Write out each line exactly, starting with the one containing "Open the dollar sign finance menu in sidebar" and stopping after the last line of the listing below.

§ §

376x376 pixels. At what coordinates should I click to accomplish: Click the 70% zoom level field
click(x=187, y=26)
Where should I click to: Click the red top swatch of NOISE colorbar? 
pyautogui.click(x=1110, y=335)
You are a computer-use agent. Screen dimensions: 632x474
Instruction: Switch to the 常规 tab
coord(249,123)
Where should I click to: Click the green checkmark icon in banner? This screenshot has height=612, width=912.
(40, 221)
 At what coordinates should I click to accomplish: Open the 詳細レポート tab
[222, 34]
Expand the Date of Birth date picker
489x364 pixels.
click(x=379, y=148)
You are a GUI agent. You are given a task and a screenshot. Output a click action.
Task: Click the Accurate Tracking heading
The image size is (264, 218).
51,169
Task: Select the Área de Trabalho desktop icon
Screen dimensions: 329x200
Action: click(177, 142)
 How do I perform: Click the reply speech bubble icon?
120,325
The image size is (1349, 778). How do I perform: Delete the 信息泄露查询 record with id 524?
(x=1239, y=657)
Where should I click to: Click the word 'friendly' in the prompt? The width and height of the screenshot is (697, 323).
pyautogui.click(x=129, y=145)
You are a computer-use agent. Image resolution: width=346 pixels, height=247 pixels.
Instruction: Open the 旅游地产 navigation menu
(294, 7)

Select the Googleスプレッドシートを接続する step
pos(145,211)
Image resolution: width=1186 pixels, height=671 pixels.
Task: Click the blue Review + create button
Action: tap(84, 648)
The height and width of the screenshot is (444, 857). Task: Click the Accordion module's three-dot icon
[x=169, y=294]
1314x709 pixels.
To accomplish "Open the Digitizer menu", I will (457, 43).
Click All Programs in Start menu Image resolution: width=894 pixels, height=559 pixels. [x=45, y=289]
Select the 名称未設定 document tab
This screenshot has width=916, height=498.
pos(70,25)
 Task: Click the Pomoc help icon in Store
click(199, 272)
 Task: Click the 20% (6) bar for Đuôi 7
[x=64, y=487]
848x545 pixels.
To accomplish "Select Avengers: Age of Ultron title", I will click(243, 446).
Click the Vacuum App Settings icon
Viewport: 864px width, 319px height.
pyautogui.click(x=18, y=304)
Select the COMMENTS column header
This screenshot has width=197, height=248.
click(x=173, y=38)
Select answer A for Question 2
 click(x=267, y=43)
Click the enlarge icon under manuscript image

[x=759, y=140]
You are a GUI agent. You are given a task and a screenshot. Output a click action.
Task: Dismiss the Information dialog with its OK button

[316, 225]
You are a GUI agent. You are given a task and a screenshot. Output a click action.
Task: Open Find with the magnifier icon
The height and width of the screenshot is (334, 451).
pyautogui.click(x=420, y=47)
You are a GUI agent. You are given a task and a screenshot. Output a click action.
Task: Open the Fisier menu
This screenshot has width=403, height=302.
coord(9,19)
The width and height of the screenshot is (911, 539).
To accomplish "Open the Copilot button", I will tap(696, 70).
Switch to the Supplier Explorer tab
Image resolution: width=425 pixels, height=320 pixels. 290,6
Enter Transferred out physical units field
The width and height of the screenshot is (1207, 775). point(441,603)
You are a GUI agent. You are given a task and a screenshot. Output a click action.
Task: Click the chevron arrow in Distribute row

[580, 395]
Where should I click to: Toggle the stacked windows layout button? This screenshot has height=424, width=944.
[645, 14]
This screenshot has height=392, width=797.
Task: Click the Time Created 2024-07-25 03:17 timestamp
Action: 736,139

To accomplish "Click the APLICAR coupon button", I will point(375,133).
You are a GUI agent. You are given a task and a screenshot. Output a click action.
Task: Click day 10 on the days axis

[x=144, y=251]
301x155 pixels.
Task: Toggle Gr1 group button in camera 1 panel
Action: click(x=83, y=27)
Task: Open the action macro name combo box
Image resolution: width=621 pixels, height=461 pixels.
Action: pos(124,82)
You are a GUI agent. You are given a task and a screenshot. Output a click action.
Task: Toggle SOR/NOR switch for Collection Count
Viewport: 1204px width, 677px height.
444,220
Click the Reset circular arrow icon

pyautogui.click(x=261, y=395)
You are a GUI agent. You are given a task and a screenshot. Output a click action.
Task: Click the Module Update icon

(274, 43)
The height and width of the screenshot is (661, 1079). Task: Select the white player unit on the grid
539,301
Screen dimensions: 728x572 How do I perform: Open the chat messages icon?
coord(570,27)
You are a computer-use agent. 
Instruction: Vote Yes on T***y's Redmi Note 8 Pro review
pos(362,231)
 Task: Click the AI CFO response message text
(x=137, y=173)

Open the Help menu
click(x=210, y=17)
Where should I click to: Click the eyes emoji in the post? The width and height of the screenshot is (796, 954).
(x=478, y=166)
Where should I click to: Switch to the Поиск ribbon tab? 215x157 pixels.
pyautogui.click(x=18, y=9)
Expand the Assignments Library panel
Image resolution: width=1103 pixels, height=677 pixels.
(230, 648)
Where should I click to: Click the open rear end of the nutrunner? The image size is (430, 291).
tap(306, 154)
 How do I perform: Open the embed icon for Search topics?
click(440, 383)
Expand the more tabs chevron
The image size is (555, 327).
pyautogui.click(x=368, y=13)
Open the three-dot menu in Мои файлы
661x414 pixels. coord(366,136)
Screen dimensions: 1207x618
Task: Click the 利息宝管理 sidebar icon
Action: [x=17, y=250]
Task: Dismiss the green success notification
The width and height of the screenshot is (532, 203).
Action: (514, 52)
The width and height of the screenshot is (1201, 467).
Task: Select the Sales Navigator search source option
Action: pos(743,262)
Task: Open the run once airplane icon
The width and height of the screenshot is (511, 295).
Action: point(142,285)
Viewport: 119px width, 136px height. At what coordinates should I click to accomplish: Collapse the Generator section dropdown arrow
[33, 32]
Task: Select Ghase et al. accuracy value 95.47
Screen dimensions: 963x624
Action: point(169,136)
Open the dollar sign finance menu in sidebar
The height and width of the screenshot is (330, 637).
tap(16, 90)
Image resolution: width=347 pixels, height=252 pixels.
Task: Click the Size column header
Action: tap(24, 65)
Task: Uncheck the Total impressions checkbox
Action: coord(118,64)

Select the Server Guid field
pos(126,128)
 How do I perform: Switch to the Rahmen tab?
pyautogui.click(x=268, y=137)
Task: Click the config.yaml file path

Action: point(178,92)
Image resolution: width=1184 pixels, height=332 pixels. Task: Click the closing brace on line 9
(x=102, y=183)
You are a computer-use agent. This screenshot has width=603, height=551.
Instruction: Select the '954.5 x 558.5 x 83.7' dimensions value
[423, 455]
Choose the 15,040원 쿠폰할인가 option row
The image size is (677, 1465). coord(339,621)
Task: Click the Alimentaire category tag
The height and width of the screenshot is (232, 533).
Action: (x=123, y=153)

§ §

:: RESPONSE BELOW ::
Open the dollar sign finance menu in sidebar
The height and width of the screenshot is (330, 637).
tap(16, 90)
Image resolution: width=347 pixels, height=252 pixels.
Task: Click the Size column header
Action: tap(24, 65)
Task: Uncheck the Total impressions checkbox
Action: coord(118,64)

Select the Server Guid field
pos(126,128)
 How do I perform: Switch to the Rahmen tab?
pyautogui.click(x=268, y=137)
Task: Click the config.yaml file path

Action: point(178,92)
Image resolution: width=1184 pixels, height=332 pixels. Task: Click the closing brace on line 9
(x=102, y=183)
You are a computer-use agent. This screenshot has width=603, height=551.
Instruction: Select the '954.5 x 558.5 x 83.7' dimensions value
[423, 455]
Choose the 15,040원 쿠폰할인가 option row
The image size is (677, 1465). coord(339,621)
Task: Click the Alimentaire category tag
The height and width of the screenshot is (232, 533).
Action: (x=123, y=153)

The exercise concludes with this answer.